Critiche di donne e giuristi alla nuova norma: arretrata rispetto alle direttive Ue. Molti i dubbi emersi nelle audizioni alla camera. Le associazioni chiedono profonde modifiche. La discussione in aula dal 20 settembre.
Il decreto sul femminicidio sembra ormai un treno
in corsa, un treno che potrebbe deragliare e a cui la stessa la società civile sta
chiedendo di rallentare. In vista dell'approdo in aula per il 20 settembre - e
con la scadenza per la presentazione degli emendamenti fissata a lunedì
prossimo - le audizioni delle associazioni nelle commissioni giustizia e affari costituzionali della camera hanno chiesto ieri una maggiore riflessione e un'apertura
verso un'azione più complessa e ampia.

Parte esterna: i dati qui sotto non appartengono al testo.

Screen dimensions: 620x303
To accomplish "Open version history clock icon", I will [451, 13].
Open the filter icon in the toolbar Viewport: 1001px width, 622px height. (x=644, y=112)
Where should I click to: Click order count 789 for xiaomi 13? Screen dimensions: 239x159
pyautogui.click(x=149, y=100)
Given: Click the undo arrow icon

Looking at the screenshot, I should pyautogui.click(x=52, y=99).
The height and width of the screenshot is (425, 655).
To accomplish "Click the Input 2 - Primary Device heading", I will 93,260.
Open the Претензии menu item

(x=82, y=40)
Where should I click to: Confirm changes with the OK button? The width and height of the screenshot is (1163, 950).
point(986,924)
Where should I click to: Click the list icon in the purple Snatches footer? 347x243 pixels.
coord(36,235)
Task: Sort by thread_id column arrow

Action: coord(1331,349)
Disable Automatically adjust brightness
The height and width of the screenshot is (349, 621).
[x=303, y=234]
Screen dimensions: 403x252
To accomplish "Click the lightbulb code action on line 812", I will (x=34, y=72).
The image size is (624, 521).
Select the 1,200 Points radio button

Un problema di cui Lunetta Savino, a
nome di Snoq Factory, ha dato bene il senso, dicendo che «la violenza sulle
donne riguarda la società intera e non solo gli uomini», e che per questo si
risolve solo intervenendo in profondità «sulla formazione, la presa in carica
dei violenti, sui media, la scuola, e con un forte spostamento culturale e
simbolico».
Titti
Carrano, presidente della rete dei centri antiviolenza DiRe, ha sottolineato
come per contrastare la violenza maschile sulle donne, sia necessaria «una rete
funzionante, un numero di centri antiviolenza adeguato, un'adeguata
protezione». «Per quanto ci riguarda - ha detto - ci aspettavamo una legge organica
con un congruo finanziamento e invece ci troviamo di fronte a un decreto che
affronta il fenomeno solo su un piano penale», e che considera ancora la
violenza sulle donne come una «emergenza sociale, mentre è stato detto molte
volte che si tratta di un problema strutturale». Ma le magagne di questo
decreto si trovano soprattutto tra le sue pieghe, perché oltre a tralasciare
l'approccio culturale e strutturale, inciampa anche sul fronte
giuridico-penale. Come osservato dall'Associazione nazionale magistrati
nell'audizione, questo decreto rischia di «introdurre elementi che non sono
coerenti» con il codice penale, un giudizio su cui sembra concordare anche
l'Unione delle camere penali.
Sulla
violenza assistita dai minori, per esempio, che innalza l'età dai 14 ai 18
anni, è stato rilevato da più parti come sia insufficiente l'applicazione solo
ai maltrattamenti, in quanto la stessa Convenzione di Istanbul la riconosce in
tutte le situazioni di violenza intrafamiliare, dando ben altre indicazioni
(come il divieto di affido condiviso tra coniugi che si separano in una
situazione di violenza domestica).
Incongruenze
che Barbara Spinelli - avvocata dei Giuristi democratici che ha parlato a nome
della Convenzione «No More» insieme a Vittoria Tola dell'Udi - ha sottolineato
prendendo in considerazione l'articolo 2. «La più grossa incongruenza - dice
Spinelli - è quando si introducono i vari obblighi di informazione e protezione
della vittima nel processo
penale per il maltrattamento, perché si tratta di obblighi già introdotti dalla
direttiva europea 29 del 2012 come spettanti a tutte le vittime di reato doloso
per tutto il processo penale. Una direttiva su cui, tra l'altro, il parlamento
italiano ha dato mandato al governo con la legge comunitaria 2013 entrata in
vigore il 20 agosto, cioè 4 giorni dopo il decreto sul femminicidio». In poche
parole un inaccettabile restringimento della stessa direttiva europea. In un
decreto che torma indietro anche quando definisce la violenza domestica come
fenomeno «non episodico» - e non come violenza in sé - con un passaggio in
chiara contraddizione con la Convenzione di Istanbul che invece ne definisce i
termini in maniera più ampia e realistica, in sintonia con tutta la letteratura
internazionale sul tema.
Anche
Vittoria Tola, responsabile nazionale dell'Udi, ha segnalato incongruenze del
decreto, facendo notare come l'articolo 5, che chiede un piano antiviolenza
straordinario, sia davvero curioso in quanto «ce ne è già uno in corso in
Italia che deve essere verificato a novembre». «Noi vogliamo che il parlamento
si interroghi su quello che stiamo dicendo qui e imposti un dialogo con le
associazioni», ha detto Tola, aggiungendo una nota anche folkloristica sulla
confusione del linguaggio usato nel decreto dove si parla di violenza sessuale,
stalking e violenza di genere,
senza riconoscere che le prime due sono interne a quest'ultima definizione.